→ Extracted text:
* START *
This is, I think, hardly fair criticism. The book is the largest which Caxton translated, and the words "By me William Caxton" may apply quite as much to the translation as to the printing, and it is no doubt that De Worde retained it as applying to the former. As Caxton was but recently dead, and well known to every one, he could not possibly have intended to signify that he was the printer.
One point in connexion with this book is curious. How was it that this third edition was printed when the stock of the earlier edition was not exhausted? Caxton, by his will, bequeathed a certain number to the churchwardens of St. Margaret's, to be sold for the benefit of the church, but these were not exhausted even by 1498, when a fourth edition was printed. In 1496 Caxton's son-in-law received twenty, and a number still remained in possession of his daughter.
A solution of this difficulty has occurred to me, which, though it may be considered as improbable, is by no means impossible. This is, that the "legends" mentioned in the various documents were not copies of the _Golden Legend_ at all, but were copies of the _Legenda_ of Salisbury use, which, as pointed out on page 71, were probably printed for Caxton. Being a book printed specially for the use of the clergy in church, such a bequest would be very suitable. In 1496 these "legends" were valued in the law-court at thirteen shillings and four pence apiece, but the twelve copies sold by the churchwardens of Westminster between 1496 and 1500 gradually decreased in price from six shillings and eight pence in the first year to five shillings in the last.
[Illustration:
PLATE XXIV
THE METAMORPHOSES OF OVID
(see page 83) ]
[Illustration:
PLATE XXV
THE METAMORPHOSES OF OVID
(see page 83) ]
Considering the number of Caxton's productions that are now known to us only from mere fragments, it is probable that many have disappeared altogether. Amongst these may be reckoned one of considerable importance, the _Metamorphoses of Ovid_.
In the introduction to the _Golden Legend_ Caxton writes: "Whan I had parfourmed and accomplisshed dyvers werkys and hystoryes translated out of frensshe into englysshe at the requeste of certeyn lordes, ladyes and gentylmen, as thystorye of the recuyel of Troye, the book of the chesse, the hystorye of Jason, the hystorye of the myrrour of the world, the xv bookes of Metamorpheseos in whyche been conteyned the fables of ouyde, and the hystorye of godefroy of boloyn ... wyth other dyuers werkys and bookes, etc."
* END *
→ Supplied information:
* START *
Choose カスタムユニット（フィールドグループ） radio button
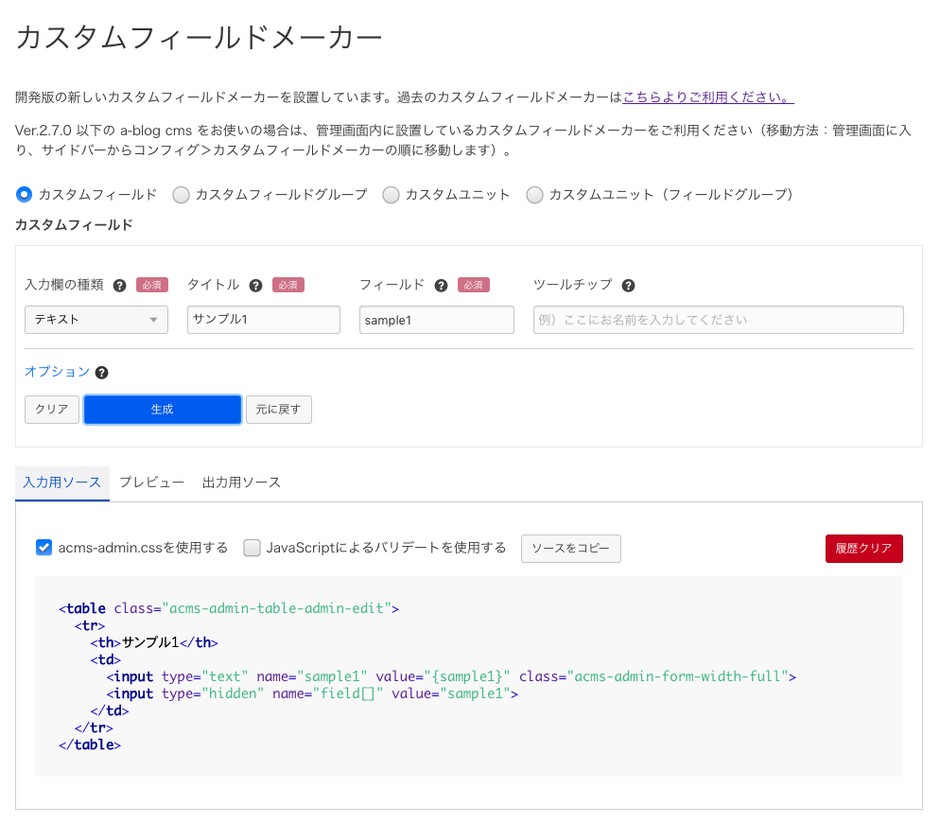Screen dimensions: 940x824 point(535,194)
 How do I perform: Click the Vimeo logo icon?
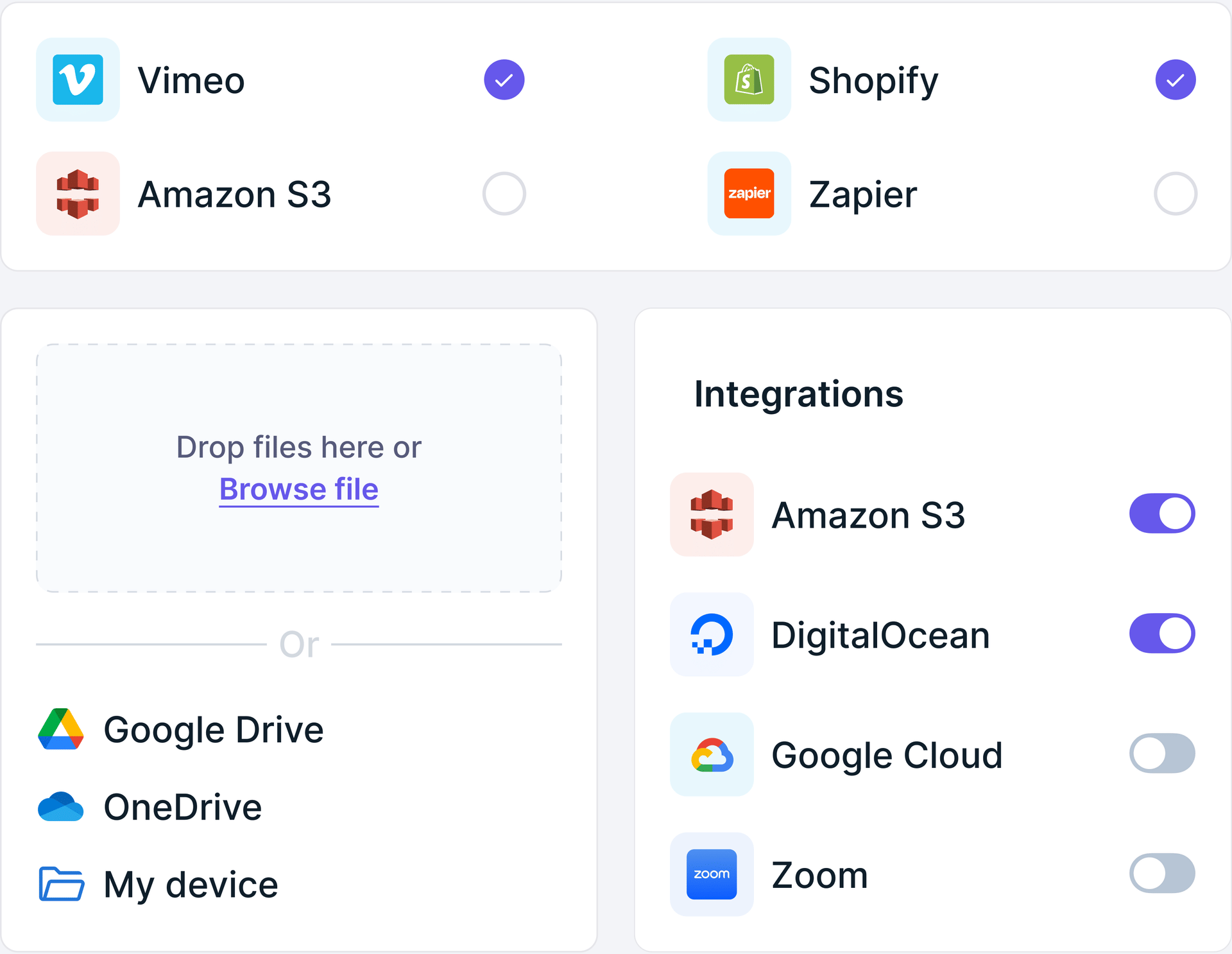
* END *
→ Work to complete: In the passage about Caxton's printed books, list every work that Caxton names in the quotation from his introduction to the _Golden Legend_, using the spelling of the quotation.

→ Worked answer:
- thystorye of the recuyel of Troye
- the book of the chesse
- the hystorye of Jason
- the hystorye of the myrrour of the world
- the xv bookes of Metamorpheseos in whyche been conteyned the fables of ouyde
- the hystorye of godefroy of boloyn